Please return the lines of the data that contain "Toggle".

Provided records: Begin

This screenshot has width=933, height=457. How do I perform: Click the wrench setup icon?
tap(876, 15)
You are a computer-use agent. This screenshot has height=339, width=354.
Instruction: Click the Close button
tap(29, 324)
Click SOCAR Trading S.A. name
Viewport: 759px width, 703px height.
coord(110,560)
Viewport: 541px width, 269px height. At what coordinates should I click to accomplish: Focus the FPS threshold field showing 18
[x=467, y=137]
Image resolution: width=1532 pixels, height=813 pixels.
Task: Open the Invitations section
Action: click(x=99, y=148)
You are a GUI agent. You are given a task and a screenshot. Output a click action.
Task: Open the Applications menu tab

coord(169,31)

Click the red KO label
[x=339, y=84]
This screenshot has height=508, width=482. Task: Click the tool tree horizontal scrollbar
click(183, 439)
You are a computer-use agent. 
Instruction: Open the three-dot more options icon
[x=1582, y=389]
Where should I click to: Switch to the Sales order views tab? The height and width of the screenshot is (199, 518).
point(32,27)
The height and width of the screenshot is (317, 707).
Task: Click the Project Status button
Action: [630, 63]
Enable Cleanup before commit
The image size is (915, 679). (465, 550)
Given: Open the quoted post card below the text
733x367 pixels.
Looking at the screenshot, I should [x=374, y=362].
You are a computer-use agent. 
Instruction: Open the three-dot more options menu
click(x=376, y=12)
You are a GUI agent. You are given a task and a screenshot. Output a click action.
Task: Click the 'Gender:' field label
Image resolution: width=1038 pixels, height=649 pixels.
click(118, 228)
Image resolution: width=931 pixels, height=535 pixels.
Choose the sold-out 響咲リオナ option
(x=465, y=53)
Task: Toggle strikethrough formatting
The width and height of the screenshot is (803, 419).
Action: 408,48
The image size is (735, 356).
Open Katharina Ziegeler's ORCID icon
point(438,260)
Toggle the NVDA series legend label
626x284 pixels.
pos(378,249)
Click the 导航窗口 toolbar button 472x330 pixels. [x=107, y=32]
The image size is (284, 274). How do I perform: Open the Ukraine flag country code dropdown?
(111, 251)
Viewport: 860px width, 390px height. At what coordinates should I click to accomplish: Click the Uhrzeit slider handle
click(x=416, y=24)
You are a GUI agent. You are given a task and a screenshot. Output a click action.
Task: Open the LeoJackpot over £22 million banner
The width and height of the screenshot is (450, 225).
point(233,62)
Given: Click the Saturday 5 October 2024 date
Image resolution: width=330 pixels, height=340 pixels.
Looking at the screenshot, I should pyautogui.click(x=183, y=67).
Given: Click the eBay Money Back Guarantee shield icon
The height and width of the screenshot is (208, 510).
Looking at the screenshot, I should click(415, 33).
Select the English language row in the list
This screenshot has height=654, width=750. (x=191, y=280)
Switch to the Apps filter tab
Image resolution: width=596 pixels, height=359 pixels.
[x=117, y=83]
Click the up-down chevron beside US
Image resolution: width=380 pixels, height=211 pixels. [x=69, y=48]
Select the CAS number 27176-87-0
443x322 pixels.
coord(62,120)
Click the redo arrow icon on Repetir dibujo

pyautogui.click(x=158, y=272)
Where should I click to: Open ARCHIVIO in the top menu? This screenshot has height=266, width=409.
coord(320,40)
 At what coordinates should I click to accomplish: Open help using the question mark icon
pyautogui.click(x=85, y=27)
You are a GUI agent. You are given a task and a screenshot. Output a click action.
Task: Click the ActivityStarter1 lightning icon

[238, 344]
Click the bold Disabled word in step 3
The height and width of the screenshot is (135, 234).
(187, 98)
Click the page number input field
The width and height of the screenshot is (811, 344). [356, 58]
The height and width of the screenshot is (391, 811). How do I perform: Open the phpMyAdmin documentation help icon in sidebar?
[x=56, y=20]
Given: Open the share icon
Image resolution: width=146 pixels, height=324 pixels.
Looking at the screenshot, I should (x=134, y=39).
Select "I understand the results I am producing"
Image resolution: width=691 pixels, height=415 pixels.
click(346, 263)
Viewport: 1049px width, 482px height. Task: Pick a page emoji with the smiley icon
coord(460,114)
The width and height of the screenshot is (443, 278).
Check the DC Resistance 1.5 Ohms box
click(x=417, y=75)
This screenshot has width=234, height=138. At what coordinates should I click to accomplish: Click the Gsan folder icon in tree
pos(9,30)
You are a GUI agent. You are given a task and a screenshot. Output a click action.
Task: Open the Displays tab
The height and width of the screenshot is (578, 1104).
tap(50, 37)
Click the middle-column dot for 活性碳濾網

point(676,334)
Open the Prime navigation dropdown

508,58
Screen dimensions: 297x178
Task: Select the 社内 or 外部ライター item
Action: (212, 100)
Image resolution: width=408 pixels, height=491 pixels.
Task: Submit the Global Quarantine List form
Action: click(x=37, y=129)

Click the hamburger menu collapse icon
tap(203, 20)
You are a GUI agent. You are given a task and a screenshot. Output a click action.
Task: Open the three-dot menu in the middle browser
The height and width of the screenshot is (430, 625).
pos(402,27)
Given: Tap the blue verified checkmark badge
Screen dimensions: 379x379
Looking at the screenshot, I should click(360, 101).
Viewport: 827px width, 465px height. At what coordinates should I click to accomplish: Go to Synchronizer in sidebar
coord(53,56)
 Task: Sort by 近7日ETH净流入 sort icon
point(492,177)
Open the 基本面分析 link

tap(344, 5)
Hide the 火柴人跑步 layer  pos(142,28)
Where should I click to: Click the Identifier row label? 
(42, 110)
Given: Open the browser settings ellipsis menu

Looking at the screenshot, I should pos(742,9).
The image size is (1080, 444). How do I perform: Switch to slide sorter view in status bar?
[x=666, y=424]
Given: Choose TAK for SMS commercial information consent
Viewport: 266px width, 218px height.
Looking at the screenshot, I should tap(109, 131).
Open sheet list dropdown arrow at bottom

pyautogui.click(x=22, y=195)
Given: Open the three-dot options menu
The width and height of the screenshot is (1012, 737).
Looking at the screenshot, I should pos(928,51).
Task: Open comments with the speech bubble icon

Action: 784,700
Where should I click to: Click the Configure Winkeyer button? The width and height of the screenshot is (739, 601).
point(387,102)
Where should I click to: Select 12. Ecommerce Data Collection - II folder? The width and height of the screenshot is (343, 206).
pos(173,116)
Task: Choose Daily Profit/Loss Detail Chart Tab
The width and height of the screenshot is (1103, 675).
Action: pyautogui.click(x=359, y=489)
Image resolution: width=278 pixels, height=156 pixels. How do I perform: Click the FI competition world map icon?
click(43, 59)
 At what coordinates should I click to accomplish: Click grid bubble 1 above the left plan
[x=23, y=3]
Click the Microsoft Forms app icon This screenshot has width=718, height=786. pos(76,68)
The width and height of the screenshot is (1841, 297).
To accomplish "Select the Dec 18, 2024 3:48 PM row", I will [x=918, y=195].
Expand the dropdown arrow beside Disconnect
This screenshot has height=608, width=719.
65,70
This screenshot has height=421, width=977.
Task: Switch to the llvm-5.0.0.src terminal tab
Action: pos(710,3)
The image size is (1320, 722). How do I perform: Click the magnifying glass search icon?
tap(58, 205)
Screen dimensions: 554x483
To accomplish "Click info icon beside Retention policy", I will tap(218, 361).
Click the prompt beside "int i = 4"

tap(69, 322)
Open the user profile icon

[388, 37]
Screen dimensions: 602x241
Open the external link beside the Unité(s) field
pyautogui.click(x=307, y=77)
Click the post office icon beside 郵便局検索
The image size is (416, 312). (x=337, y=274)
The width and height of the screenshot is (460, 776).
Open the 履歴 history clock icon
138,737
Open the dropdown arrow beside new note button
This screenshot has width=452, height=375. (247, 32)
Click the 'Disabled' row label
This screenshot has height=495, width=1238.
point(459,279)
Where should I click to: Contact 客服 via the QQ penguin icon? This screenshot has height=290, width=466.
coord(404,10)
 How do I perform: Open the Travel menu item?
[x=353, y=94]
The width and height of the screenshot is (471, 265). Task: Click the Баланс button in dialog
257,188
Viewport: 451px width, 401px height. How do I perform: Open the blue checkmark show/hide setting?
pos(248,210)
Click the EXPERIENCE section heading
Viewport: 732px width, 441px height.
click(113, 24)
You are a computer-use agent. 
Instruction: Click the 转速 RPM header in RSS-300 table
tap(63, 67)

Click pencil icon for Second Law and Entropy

Provided records: End

#### [Exercise response]
Task: Toggle strikethrough formatting
Toggle the NVDA series legend label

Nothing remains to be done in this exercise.